Directions: A faithful transcription of all the entries below is needed, without the pictures.

#### Data records

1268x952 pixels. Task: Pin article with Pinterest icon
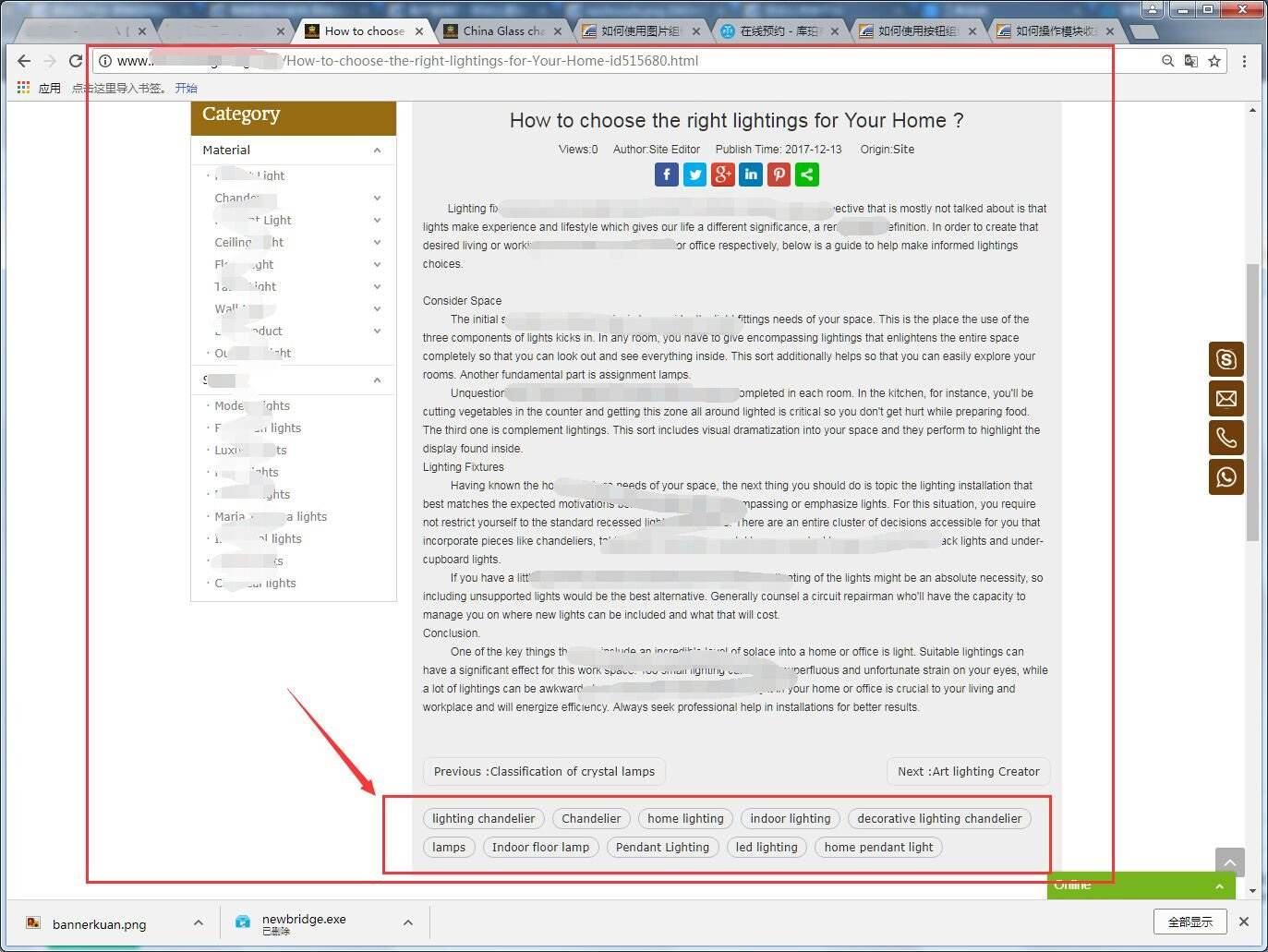[779, 175]
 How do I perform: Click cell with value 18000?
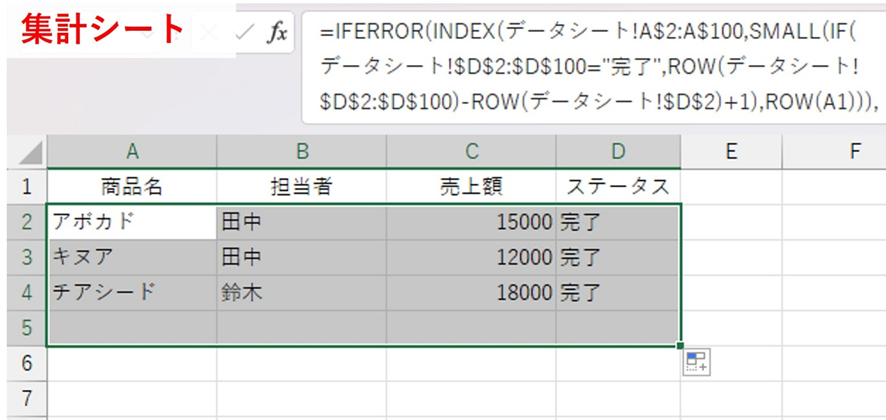coord(471,292)
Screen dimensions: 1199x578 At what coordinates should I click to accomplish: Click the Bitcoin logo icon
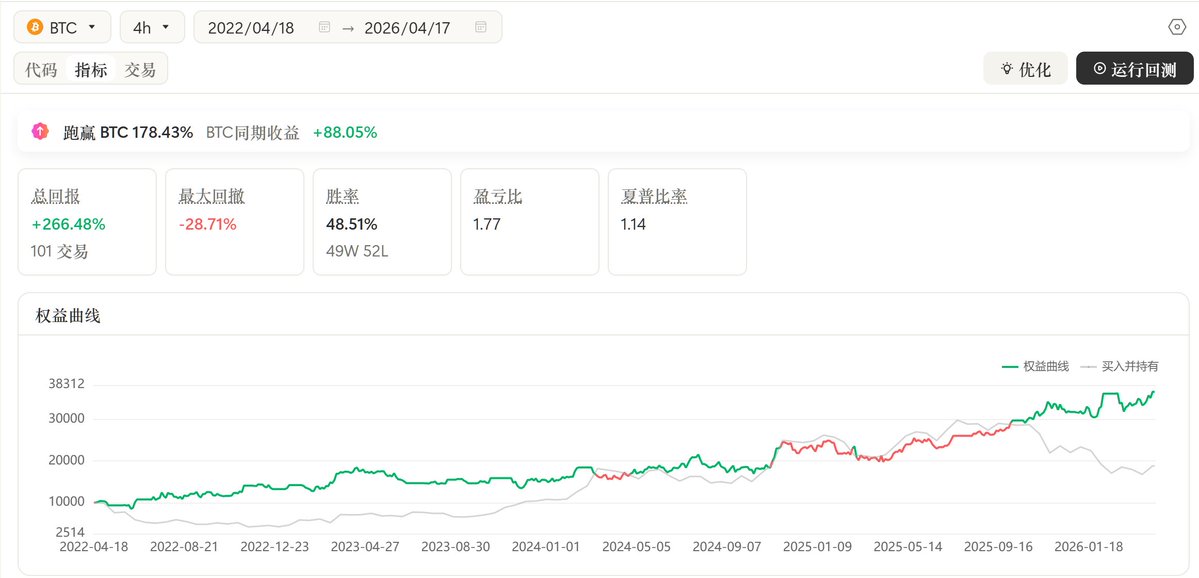[34, 27]
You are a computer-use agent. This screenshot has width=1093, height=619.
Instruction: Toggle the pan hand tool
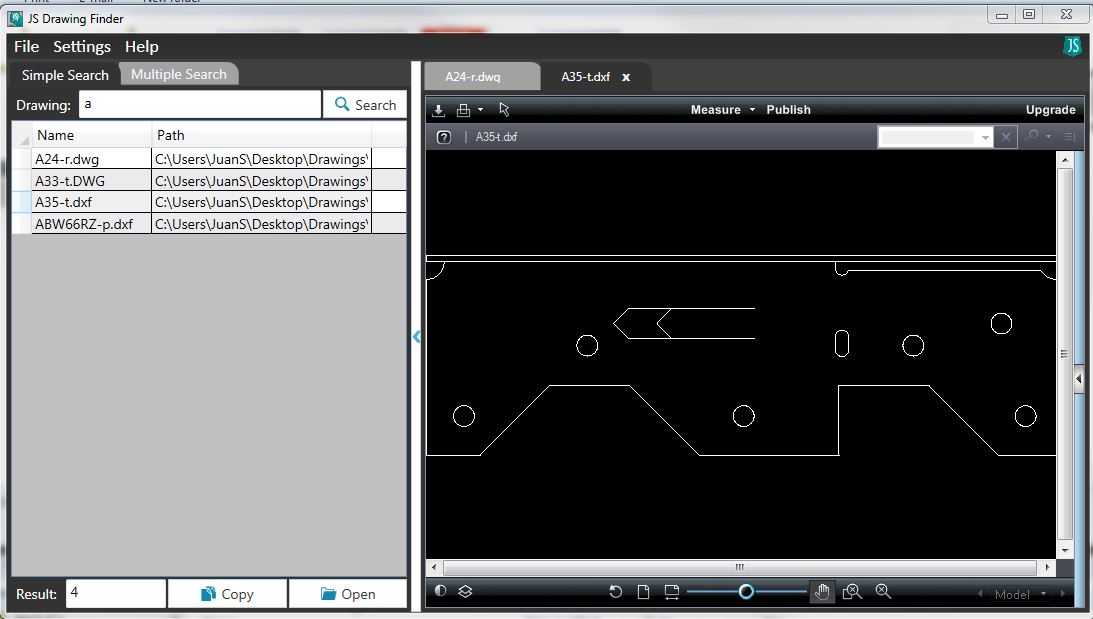(821, 592)
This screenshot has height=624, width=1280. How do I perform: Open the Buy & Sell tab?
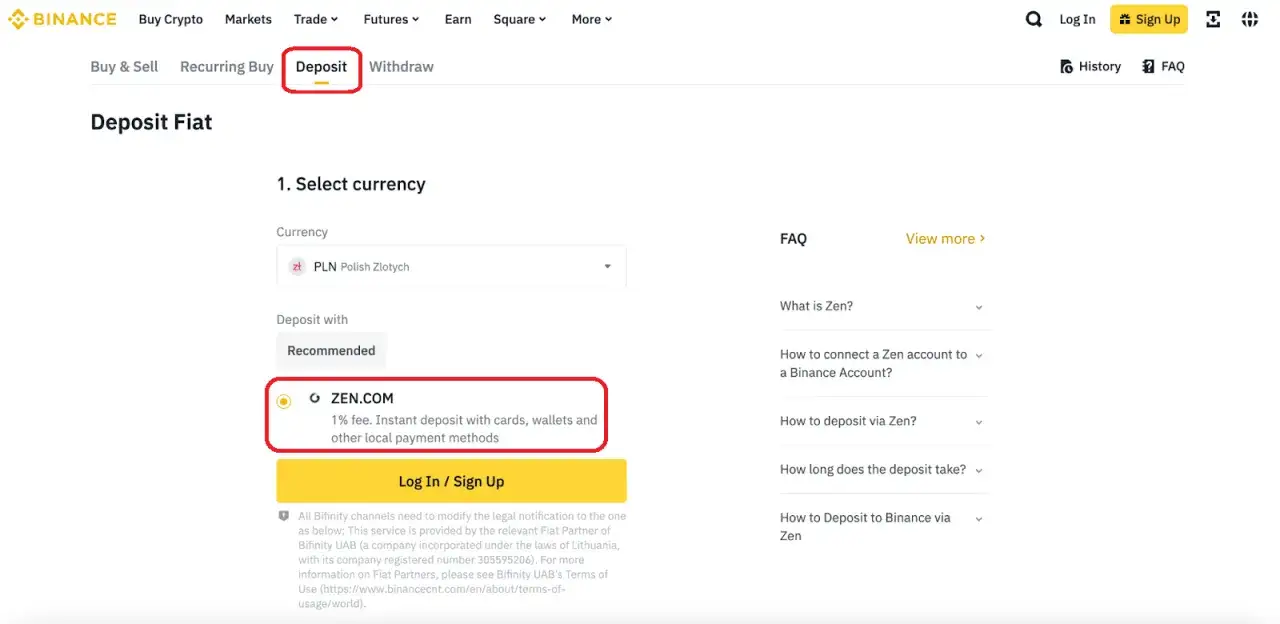point(124,66)
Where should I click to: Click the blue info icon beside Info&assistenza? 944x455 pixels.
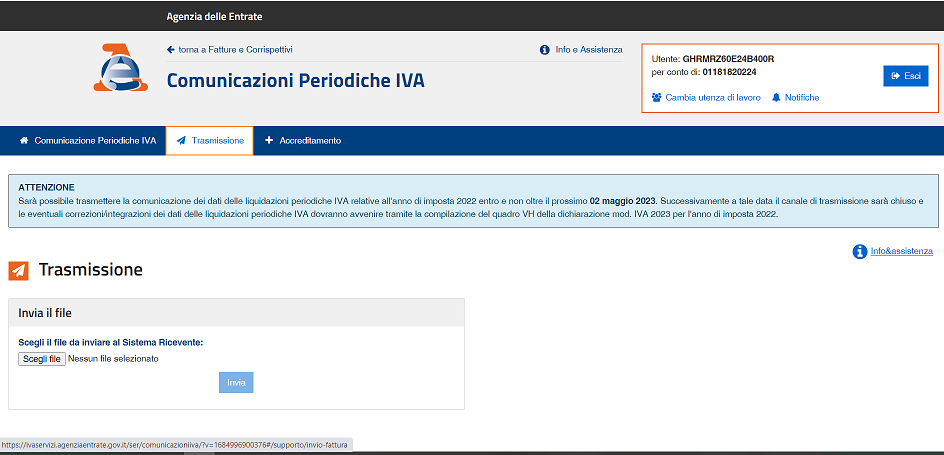pyautogui.click(x=859, y=252)
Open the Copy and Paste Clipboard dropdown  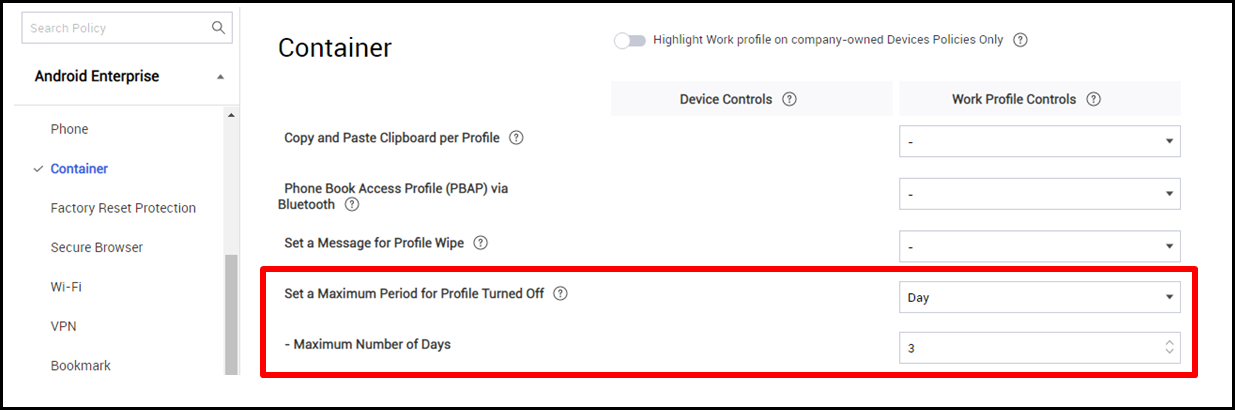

########

Exercise response:
1268x952 pixels. Task: Pin article with Pinterest icon
[779, 175]
 How do I perform: Click cell with value 18000?
coord(471,292)
Screen dimensions: 1199x578 At what coordinates should I click to accomplish: Click the Bitcoin logo icon
[34, 27]
You are a computer-use agent. This screenshot has width=1093, height=619.
Instruction: Toggle the pan hand tool
(821, 592)
This screenshot has height=624, width=1280. How do I perform: Open the Buy & Sell tab?
point(124,66)
Where should I click to: Click the blue info icon beside Info&assistenza? 944x455 pixels.
pyautogui.click(x=859, y=252)
Open the Copy and Paste Clipboard dropdown  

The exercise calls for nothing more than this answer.